This question was in reference to the last paragraph in Sec 3:

"The term "ALT Datagram" is short-hand for a Map-Request or Data Probe
    to be sent into or forwarded on the ALT.  Note that while the outer
    header Source Address of an ALT Datagram is currently expected to be
    an RLOC, there may be situations (e.g. for experimentation with
    caching in intermediate ALT nodes) where an EID would be used to
    force a Map-Reply to be routed back through the ALT.
"

I think the base of the question is whether the ETR can just know if a given
bit-pattern is an EID by seeing if it is in the mapping database.  This comes
back to the general question that I've been discussing with Joel, Dino&  Noel
on the list.

If the ETR can't tell whether a source address is an EID - and
therefore to be routed
back to ALT - or an RLOC - and therefore to be routed across the
current internet,
then there is a problem.

IF the assumption is that a given bit-pattern cannot refer to
different sites/endhosts
by one use being a RLOC and the other an EID, then I think this
concern is partially addressed
- but that assumption NEEDS to be written down into the base LISP draft.

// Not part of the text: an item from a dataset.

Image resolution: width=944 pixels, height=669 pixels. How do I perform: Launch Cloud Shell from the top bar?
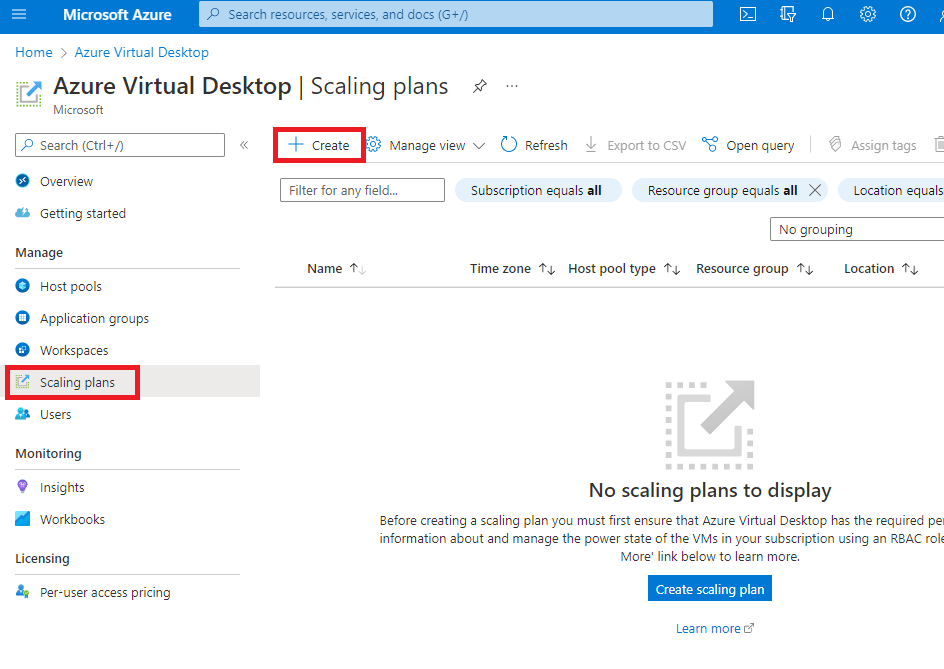tap(748, 15)
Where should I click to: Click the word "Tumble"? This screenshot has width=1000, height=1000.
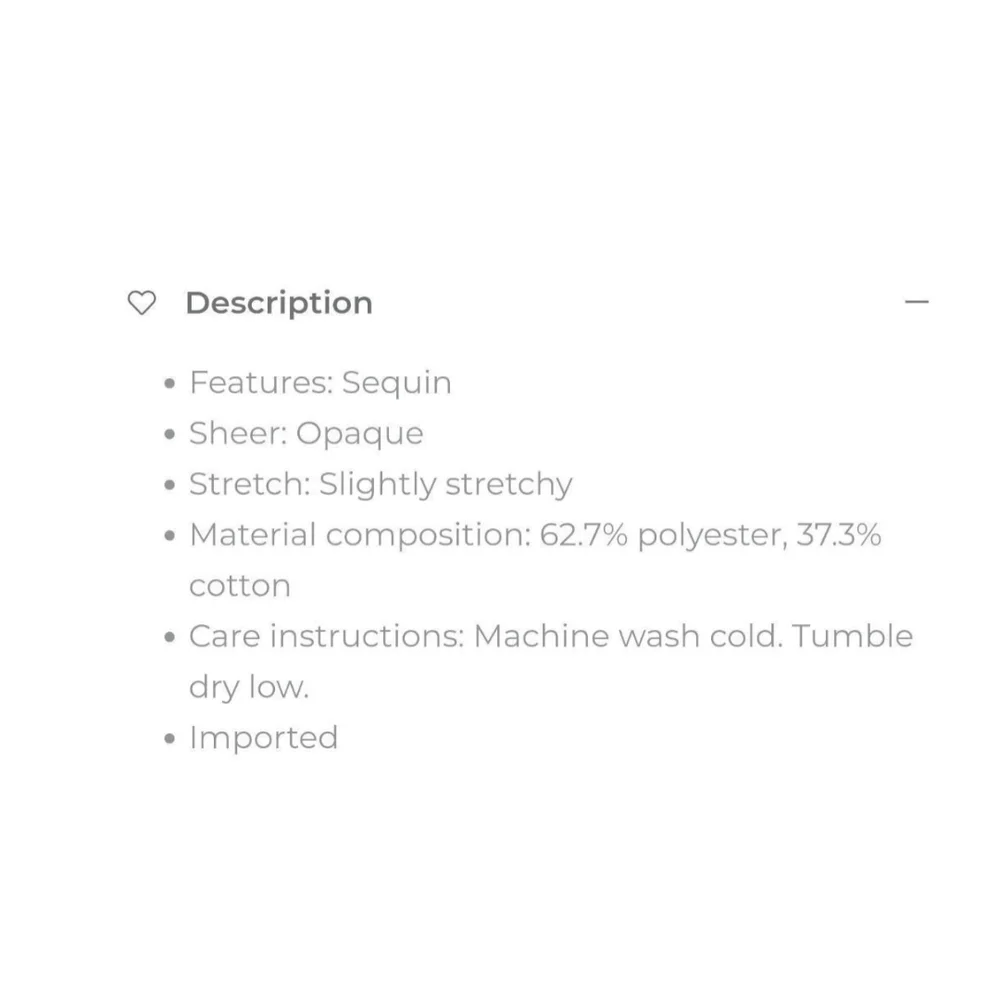[x=853, y=637]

As I understand it, an ETR (not co-located with an ITR) would not have
direct access to
the mapping database&  may not even support sending Map-Requests.
This implies that the
ETR would need to send any Map-Replies out via an ITR that would do
this look-up??  Is this
the expected behavior?

I'd prefer to see a short explicit description of rules and behavior
around this.  Certainly, the need
for the ETR to route its Map-Replies via an ITR was not clear.  The
main confusion, of course, is
differing assumptions about what different name-spaces mean in practice.